He, too, is an unpaid volunteer. Last I checked, linux-kernel wasn't a client of Real-Time
Remedies Inc, and this seems to have occurred while hobby-hacking on his empeg devices. Once
upon a time, that was an unthinkable distinction -- we were all unpaid volunteers. In this
case, it would be preferable for you to blow that suggestion out of some other orifice. This
is not a corporate "do our work for us" request, this is hacker-to-hacker.
Your following comment is dangerously akin to suggesting that he got what he deserved for
running an unreleased kernel, and that his laziness is the root of the problem.
In the thread process, it is quite obvious that he did test a wide range of kernels (i.e.

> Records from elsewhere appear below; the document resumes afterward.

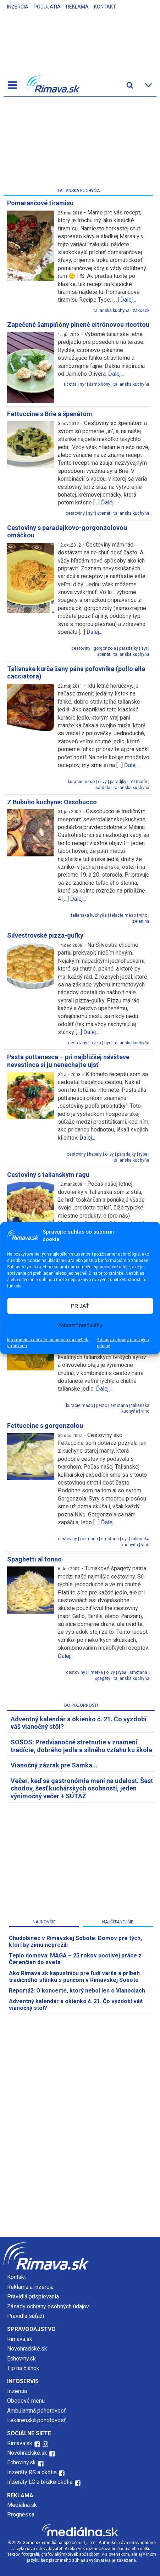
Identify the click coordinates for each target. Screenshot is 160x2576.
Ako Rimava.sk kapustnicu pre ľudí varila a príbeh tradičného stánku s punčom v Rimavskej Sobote (74, 1976)
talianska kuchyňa (111, 310)
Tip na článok (23, 2368)
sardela (102, 787)
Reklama (77, 7)
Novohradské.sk (27, 2348)
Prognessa (20, 2514)
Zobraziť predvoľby (80, 1325)
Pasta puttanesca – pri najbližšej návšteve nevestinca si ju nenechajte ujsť (68, 1060)
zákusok (141, 310)
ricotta (70, 384)
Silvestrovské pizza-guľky (45, 935)
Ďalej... (128, 299)
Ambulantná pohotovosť (37, 2410)
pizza (95, 1042)
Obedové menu (26, 2400)
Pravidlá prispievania (33, 2296)
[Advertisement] (78, 143)
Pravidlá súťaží (25, 2316)
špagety (102, 1678)
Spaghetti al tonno (34, 1559)
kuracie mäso (81, 781)
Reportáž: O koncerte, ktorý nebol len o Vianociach (77, 1990)
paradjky (118, 781)
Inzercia (17, 7)
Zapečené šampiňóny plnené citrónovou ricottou (78, 324)
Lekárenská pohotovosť (37, 2420)
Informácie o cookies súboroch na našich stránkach (47, 1342)
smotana (119, 1405)
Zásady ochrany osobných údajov (123, 1342)
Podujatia (47, 7)
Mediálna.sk (22, 2505)
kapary (95, 1154)
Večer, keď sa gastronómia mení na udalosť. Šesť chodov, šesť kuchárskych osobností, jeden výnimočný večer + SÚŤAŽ (82, 1788)
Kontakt (105, 7)
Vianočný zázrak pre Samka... (54, 1765)
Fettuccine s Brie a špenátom (49, 414)
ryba (143, 1154)
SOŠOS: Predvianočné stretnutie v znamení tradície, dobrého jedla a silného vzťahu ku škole (81, 1746)
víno (143, 915)
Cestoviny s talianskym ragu (48, 1174)
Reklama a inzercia (30, 2287)
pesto (101, 1405)
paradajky (128, 648)
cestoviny (75, 513)
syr (83, 384)
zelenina (140, 921)
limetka (95, 1672)
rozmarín (138, 781)
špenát (103, 513)
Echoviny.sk (21, 2358)
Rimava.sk (19, 2339)
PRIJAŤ (80, 1306)
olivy (102, 781)
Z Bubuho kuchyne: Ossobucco (52, 802)
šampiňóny (99, 384)
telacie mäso (123, 915)
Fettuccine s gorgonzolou (45, 1425)
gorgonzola (105, 648)
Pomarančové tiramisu (40, 203)
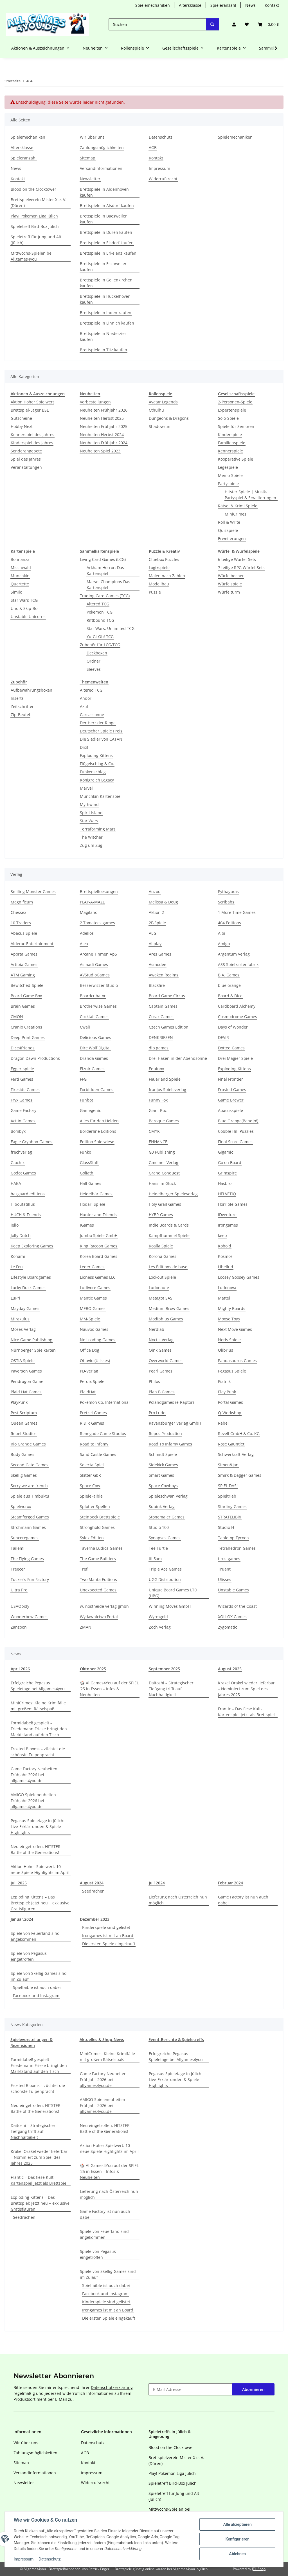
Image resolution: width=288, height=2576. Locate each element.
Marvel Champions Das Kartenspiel (108, 584)
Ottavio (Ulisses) (95, 1360)
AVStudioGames (95, 975)
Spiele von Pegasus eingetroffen (29, 1956)
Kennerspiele (230, 451)
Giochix (17, 1162)
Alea (84, 943)
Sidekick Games (163, 1464)
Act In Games (23, 1120)
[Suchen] (157, 24)
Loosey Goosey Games (238, 1277)
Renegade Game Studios (103, 1433)
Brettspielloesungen (99, 891)
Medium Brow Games (169, 1308)
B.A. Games (228, 975)
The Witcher (91, 837)
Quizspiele (228, 530)
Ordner (93, 661)
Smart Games (161, 1475)
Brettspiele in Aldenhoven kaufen (104, 192)
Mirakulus (20, 1319)
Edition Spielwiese (97, 1141)
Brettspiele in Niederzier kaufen (103, 336)
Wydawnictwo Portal (99, 1616)
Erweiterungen (232, 538)
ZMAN (85, 1627)
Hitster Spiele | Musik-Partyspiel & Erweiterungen (250, 494)
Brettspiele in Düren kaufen (106, 232)
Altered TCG (98, 604)
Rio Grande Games (28, 1444)
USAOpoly (20, 1606)
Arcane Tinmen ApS (98, 954)
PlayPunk (19, 1402)
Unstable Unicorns (28, 616)
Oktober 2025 (93, 1668)
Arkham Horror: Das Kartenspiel (105, 570)
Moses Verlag (23, 1329)
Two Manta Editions (98, 1579)
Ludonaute (159, 1287)
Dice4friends (23, 1048)
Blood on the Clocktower (33, 189)
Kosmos (225, 1256)
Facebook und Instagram (36, 1995)
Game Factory (23, 1110)
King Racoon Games (98, 1246)
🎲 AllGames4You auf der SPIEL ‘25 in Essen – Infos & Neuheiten (109, 1688)
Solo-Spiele (228, 418)
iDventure (227, 1214)
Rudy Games (22, 1454)
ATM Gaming (23, 975)
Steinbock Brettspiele (100, 1517)
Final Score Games (235, 1141)
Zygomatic (227, 1627)
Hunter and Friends (98, 1214)
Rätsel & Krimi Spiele (237, 505)
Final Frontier (230, 1079)
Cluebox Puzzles (164, 559)
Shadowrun (159, 426)
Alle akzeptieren (237, 2524)
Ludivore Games (95, 1287)
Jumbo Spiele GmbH (99, 1235)
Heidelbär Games (96, 1193)
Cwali (85, 1027)
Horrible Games (233, 1204)
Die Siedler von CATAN (101, 739)
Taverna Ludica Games (101, 1548)
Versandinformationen (101, 168)
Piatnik (224, 1381)
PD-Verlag (89, 1371)
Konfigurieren (237, 2539)
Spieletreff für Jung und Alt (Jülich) (36, 239)
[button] (234, 24)
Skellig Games (24, 1475)
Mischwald (21, 567)
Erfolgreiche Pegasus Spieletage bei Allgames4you (38, 1685)
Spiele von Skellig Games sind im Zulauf (39, 1976)
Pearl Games (160, 1371)
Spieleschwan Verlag (168, 1496)
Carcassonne (92, 714)
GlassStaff (89, 1162)
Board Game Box (26, 995)
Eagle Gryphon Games (31, 1141)
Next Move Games (235, 1329)
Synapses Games (165, 1537)
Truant (224, 1569)
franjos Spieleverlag (167, 1089)
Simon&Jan (228, 1464)
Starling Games (232, 1506)
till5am (155, 1558)
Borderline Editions (98, 1131)
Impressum (23, 2559)
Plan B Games (162, 1391)
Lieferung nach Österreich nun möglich (178, 1900)
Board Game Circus (167, 995)
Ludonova (227, 1287)
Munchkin (20, 575)
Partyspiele (228, 483)
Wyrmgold (158, 1616)
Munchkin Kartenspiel (101, 796)
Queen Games (24, 1423)
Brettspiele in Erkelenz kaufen (108, 253)
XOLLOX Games (232, 1616)
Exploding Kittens (96, 755)
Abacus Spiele (24, 933)
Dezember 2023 (94, 1919)
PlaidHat (88, 1391)
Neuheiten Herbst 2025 (102, 418)
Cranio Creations (26, 1027)
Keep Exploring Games (32, 1246)
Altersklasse (190, 5)
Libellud (225, 1266)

2.6.11-2.6.24), and that he did observe the mass number of commit changes around the relevant
close() code in the networking stack. He also provided excellent troubleshooting of the
problem, tracing the error down to exactly what happened (i.e. premature reset of the
connection on close()).
Once bisect was suggested, <http://thread.gmane.org/gmane.linux.kernel/663422>, it became the
solution. Nobody had an answer off the top of their heads -- or informed Mark that the
relevant developer was asleep -- and it became "here, find the rest of the information and
give it to us." Thus the argument about bug reporting being a two-way street, and the
suggestion that Mark expected it to be a one-way street -- ignoring the work he had done
already to report the bug in a very thorough manner. From here, the flamewar threshold was
crossed in short order.
Having the time is the issue. Assuming the timestamps are valid for estimation purpose, the
report was filed at 6:56, and his "If I had the time right now, maybe." comment was at 21:05.
Between, he posted four times, each with more information from his bug-tracking work. That's a
lot of work product.
Be careful about your assumptions when you make off-the-cuff remarks like that. Mark's
response was strong, but not unjustified. This is the way the community has worked in the
past, and the impression he got of "(shrug) Dunno, go bisect." is not hard to see.